= Sisters of the Perpetual Adoration =

The Sisters of the Perpetual Adoration are a Roman Catholic religious congregation founded at Quimper, Brittany, by Father François-Marie Langrez (1787-1862).

In early youth Langrez was an apprentice rope-maker, but he began his classical studies at sixteen, and was ordained on 19 December 1812. In December 1821, he conceived the first idea of the work he subsequently founded. Two poor homeless little girls crossed his path. He entrusted them to Marguerite Le Maître, a domestic servant. Other orphans were found and sheltered. In 1826, Marguerite's home contained an oratory and was provided with a dormitory holding thirty beds. Three years later she received her first two co-labourers, and on 21 November 1829, the first chapel of the institute was opened. In 1832, Mlle Olympe de Moelien, in whose family Marguerite Le Maitre had been a servant when she began her charitable work, entered the little society, and was made superioress on 10 March 1833. On 20 January 1835, Mère Olympe and her companions first put on the religious habit. In September 1835 a tentative rule of life was drawn up by Father Langrez. In March 1836, the first sisters made their vows. On 27 March 1837, Sister Marguerite Le Maître died. Adoration of the Blessed Sacrament which was begun in March 1836, did not become perpetual, day and night, till 1843, eight days after the death of Mère Olympe, who left after her a great reputation for sanctity.

At that time the community numbered 11 choir sisters, 4 postulants, and had charge of 70 children.

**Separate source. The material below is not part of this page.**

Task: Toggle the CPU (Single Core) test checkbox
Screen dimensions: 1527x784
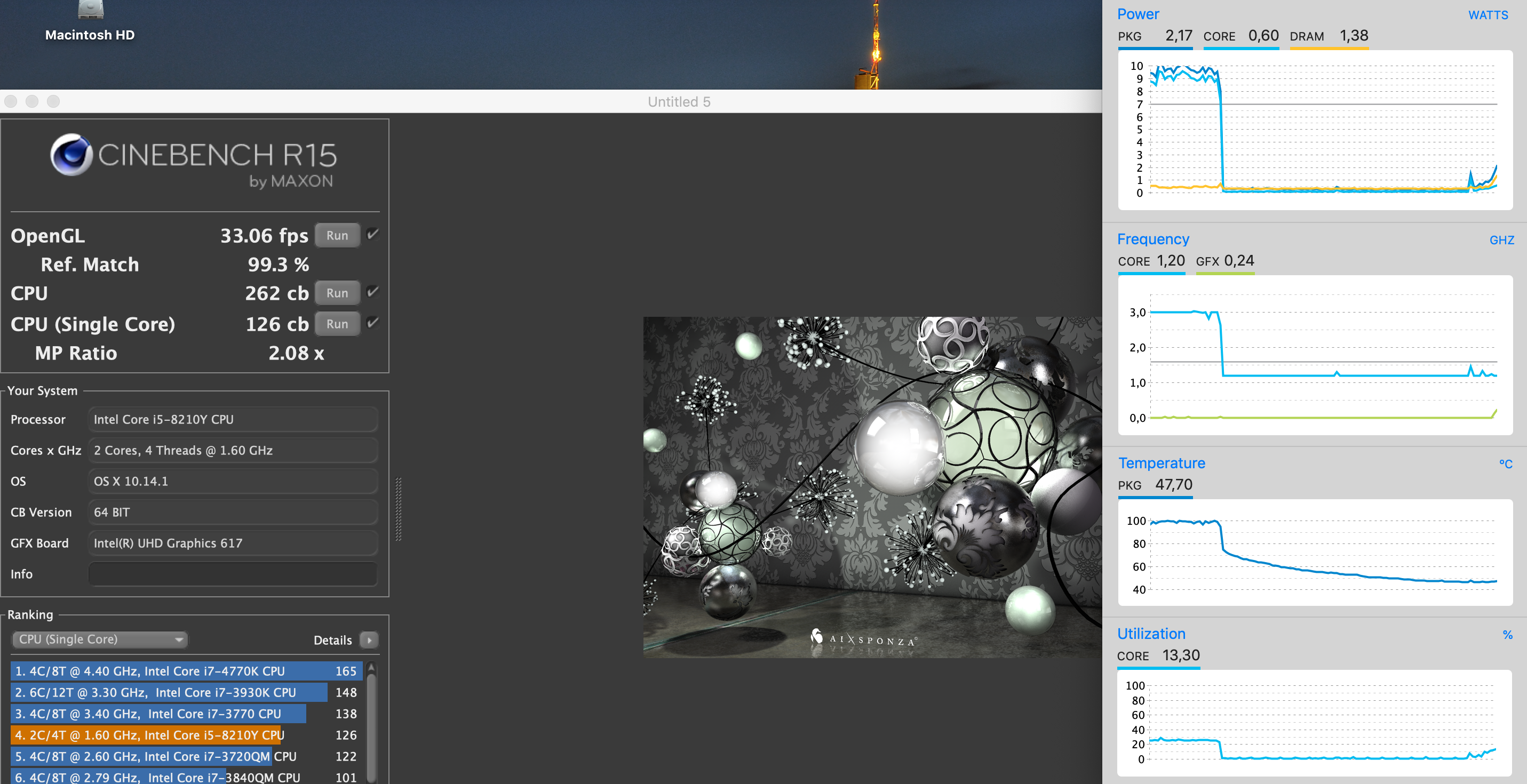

In 1845 their rule was approved by Mgr Graveran, Bishop of Quimper. A little later they were recognized by the Government under the title of Sisters of the Perpetual Adoration. On 10 May 1851, a house was founded at Recouvrance, transferred on 28 October 1856 to Coat-ar-Guéven, near Brest, France.

Membership of the congregation is now reduced to 16, all above pension age, living in four communities within the French region of Finistère, with two houses in Brest, one in Quimper, and the motherhouse in Guipavas. The social and medical institutions that were founded by them are now in the care of foundations with lay participation.